Surrounded by a moat, the 14th-century Bodiam Castle looks particularly impressive from the outside even though its interior is in ruins.
The castle was built in 1385 for Sir Edward Dalyngrigge to defend against French invasion during the Hundred Years War. However, it is unusual for a defensive castle to be built so far from the coastline.
The castle was the centre of the manor of Bodiam and was home to the Dalyngrigge family before passing to the Lewknor family who owned the castle up until the 16th century. It is now owned by the National Trust and is open to the public.
What to see at Bodiam Castle
From the outside, it is a particularly impressive looking castle as it is surrounded by a moat which increases its aesthetic appeal and creates the illusion of appearing larger than it actually is.
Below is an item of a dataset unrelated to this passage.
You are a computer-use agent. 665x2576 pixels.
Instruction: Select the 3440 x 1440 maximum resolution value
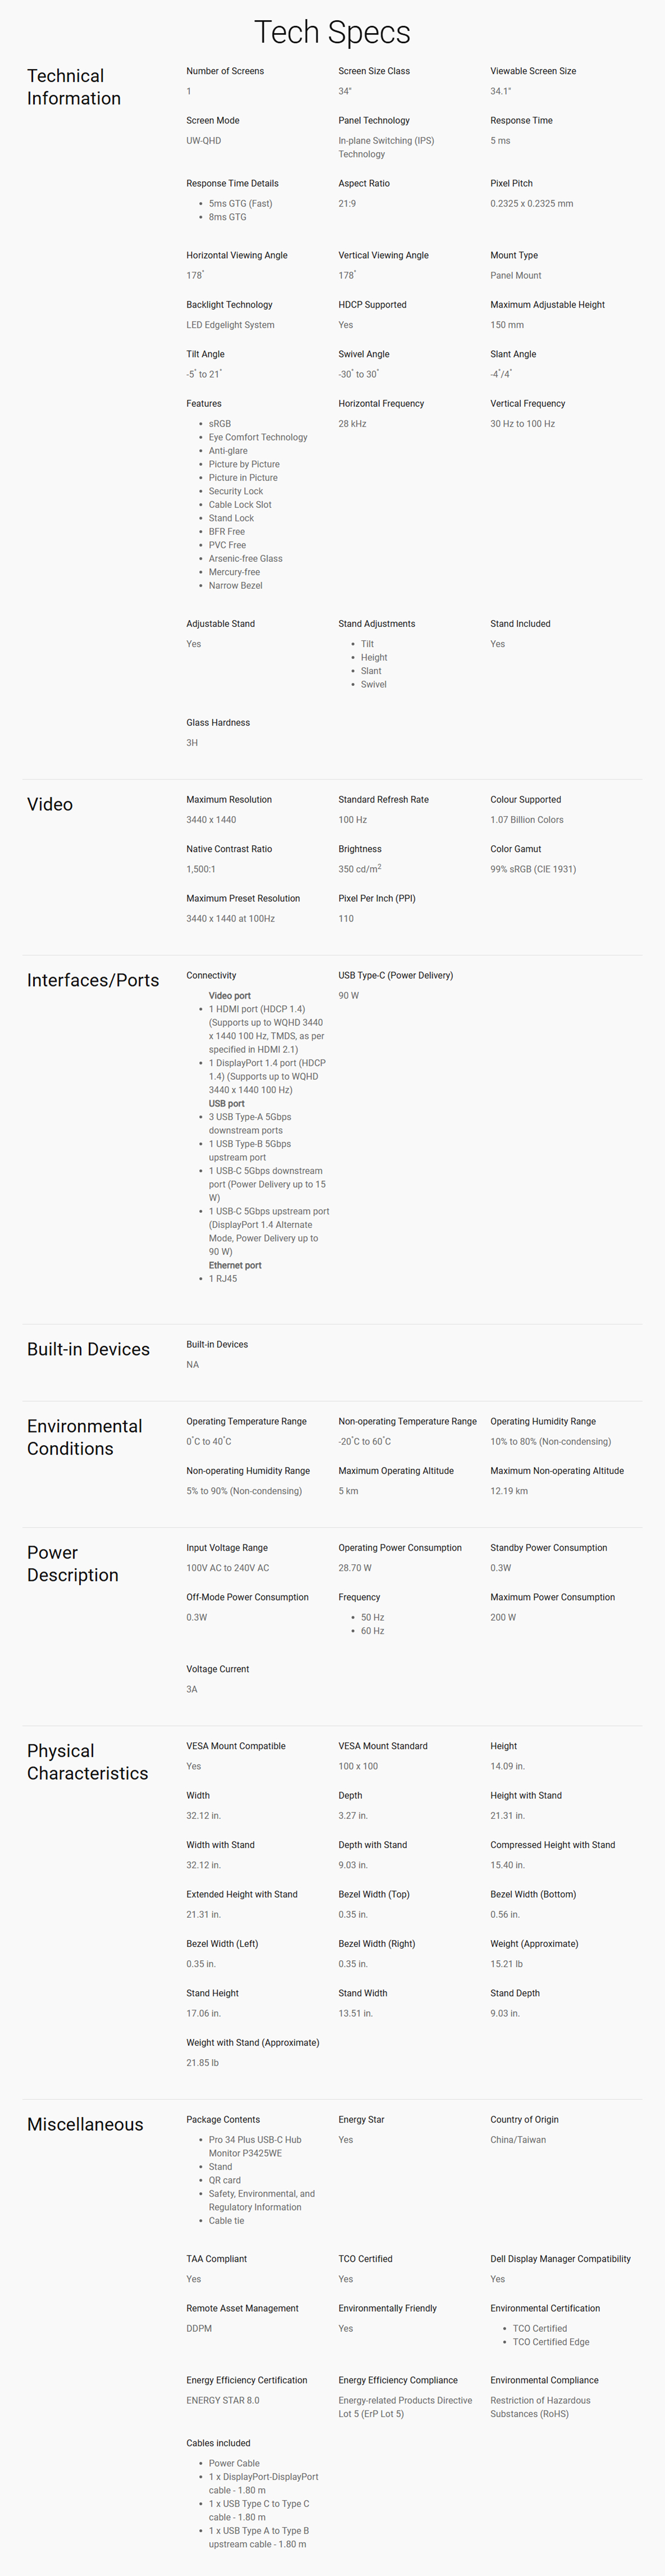pyautogui.click(x=211, y=820)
It has been described as one of the best examples of using landscaping to emphasis a castle.
The castle is reached by crossing a bridge over the moat and entering through the three-storey-high gatehouse.
The interior of Bodiam Castle is mostly in ruins but enough survives to give an idea of the internal layout of the castle. There are also some surviving medieval architectural features such as murder holes in the ceiling of the passage through the gatehouse.
There is an area in Castle Cottage with an exhibition about the castle and there is a small cinema in the northeast tower where you can watch a short film about the history of Bodiam Castle.
Visitors can also climb the narrow stone spiral staircase up to the battlements where you are rewarded with lovely views of the castle interior and the surrounding countryside, which includes views of the River Rother valley.
Visiting Bodiam Castle
Bodiam Castle is located in the small village of Bodiam. The easiest way to get here is by public transport is by Stagecoach bus route 349, which runs every two hours between Hastings and Hawkhurst. The bus stops right near the main entrance.
You can also get here via heritage steam trains operated by the Kent and East Sussex Railway, which runs from Tenterden in Kent. This is a popular option that is an enjoyable way to get here, however, you first need to get to Tenterden, which has direct bus connections with Ashford, Hastings, Maidstone and Rye. Bodiam railway station is south of the village but only a six-minute walk from the main entrance to the castle complex.
Car parking is available for £4 (free for National Trust members).
The castle is operated by the National Trust and National Trust members can visit free of charge.
There is a tea room and a cafe on site, which both serve food and drinks and there are also picnic tables outside the tea room where you can eat your own food. Alternatively, you can get something to eat and drink at the Castle Inn pub across the road from the main entrance.
Although an effort is made to cater to visitors with reduced mobility, the nature of the 14th-century building means that it is not fully wheelchair accessible. Wheelchair users are not able to visit the tower and some gravel paths on the site may be difficult to get around by wheelchair and there are steps to some rooms inside the castle. However, there is wheelchair access to the exhibition area, the room where the “History of Bodiam” film is shown as well as the castle courtyard, the tea room, the gift shop and cafe.